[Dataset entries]
****

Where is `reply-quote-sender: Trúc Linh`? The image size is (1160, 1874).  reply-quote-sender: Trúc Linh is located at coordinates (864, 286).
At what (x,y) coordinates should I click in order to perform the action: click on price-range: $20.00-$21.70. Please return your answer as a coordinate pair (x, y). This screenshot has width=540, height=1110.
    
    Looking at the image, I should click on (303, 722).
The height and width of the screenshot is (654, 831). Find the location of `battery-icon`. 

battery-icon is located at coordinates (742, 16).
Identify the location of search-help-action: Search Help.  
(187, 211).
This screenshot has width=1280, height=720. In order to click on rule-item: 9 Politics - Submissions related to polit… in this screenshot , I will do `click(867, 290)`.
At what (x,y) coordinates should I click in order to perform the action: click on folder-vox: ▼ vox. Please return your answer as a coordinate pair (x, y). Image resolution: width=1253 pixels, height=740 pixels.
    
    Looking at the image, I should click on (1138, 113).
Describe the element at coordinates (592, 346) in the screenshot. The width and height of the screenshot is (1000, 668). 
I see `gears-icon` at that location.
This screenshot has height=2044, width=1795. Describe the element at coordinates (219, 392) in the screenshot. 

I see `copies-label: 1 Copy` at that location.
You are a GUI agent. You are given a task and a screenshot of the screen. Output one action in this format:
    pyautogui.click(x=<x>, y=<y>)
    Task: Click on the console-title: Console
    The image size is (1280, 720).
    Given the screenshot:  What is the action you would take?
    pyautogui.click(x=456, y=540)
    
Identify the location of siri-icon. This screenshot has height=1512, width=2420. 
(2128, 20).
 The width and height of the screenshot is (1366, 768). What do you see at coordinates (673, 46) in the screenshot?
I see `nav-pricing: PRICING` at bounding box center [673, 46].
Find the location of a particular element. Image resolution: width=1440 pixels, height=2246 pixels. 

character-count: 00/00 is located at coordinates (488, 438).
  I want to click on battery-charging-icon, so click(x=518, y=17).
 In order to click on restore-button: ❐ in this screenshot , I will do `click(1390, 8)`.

****

#### Exercise description:
Print every one of the items above again, word for word and line for line, with nothing changed.

#### Response box:
Where is `reply-quote-sender: Trúc Linh`? The image size is (1160, 1874).  reply-quote-sender: Trúc Linh is located at coordinates (864, 286).
At what (x,y) coordinates should I click in order to perform the action: click on price-range: $20.00-$21.70. Please return your answer as a coordinate pair (x, y). This screenshot has width=540, height=1110.
    
    Looking at the image, I should click on (303, 722).
The height and width of the screenshot is (654, 831). Find the location of `battery-icon`. 

battery-icon is located at coordinates (742, 16).
Identify the location of search-help-action: Search Help.  
(187, 211).
This screenshot has width=1280, height=720. In order to click on rule-item: 9 Politics - Submissions related to polit… in this screenshot , I will do `click(867, 290)`.
At what (x,y) coordinates should I click in order to perform the action: click on folder-vox: ▼ vox. Please return your answer as a coordinate pair (x, y). Image resolution: width=1253 pixels, height=740 pixels.
    
    Looking at the image, I should click on (1138, 113).
Describe the element at coordinates (592, 346) in the screenshot. The width and height of the screenshot is (1000, 668). 
I see `gears-icon` at that location.
This screenshot has height=2044, width=1795. Describe the element at coordinates (219, 392) in the screenshot. 

I see `copies-label: 1 Copy` at that location.
You are a GUI agent. You are given a task and a screenshot of the screen. Output one action in this format:
    pyautogui.click(x=<x>, y=<y>)
    Task: Click on the console-title: Console
    The image size is (1280, 720).
    Given the screenshot:  What is the action you would take?
    pyautogui.click(x=456, y=540)
    
Identify the location of siri-icon. This screenshot has height=1512, width=2420. 
(2128, 20).
 The width and height of the screenshot is (1366, 768). What do you see at coordinates (673, 46) in the screenshot?
I see `nav-pricing: PRICING` at bounding box center [673, 46].
Find the location of a particular element. Image resolution: width=1440 pixels, height=2246 pixels. 

character-count: 00/00 is located at coordinates (488, 438).
  I want to click on battery-charging-icon, so click(x=518, y=17).
 In order to click on restore-button: ❐ in this screenshot , I will do `click(1390, 8)`.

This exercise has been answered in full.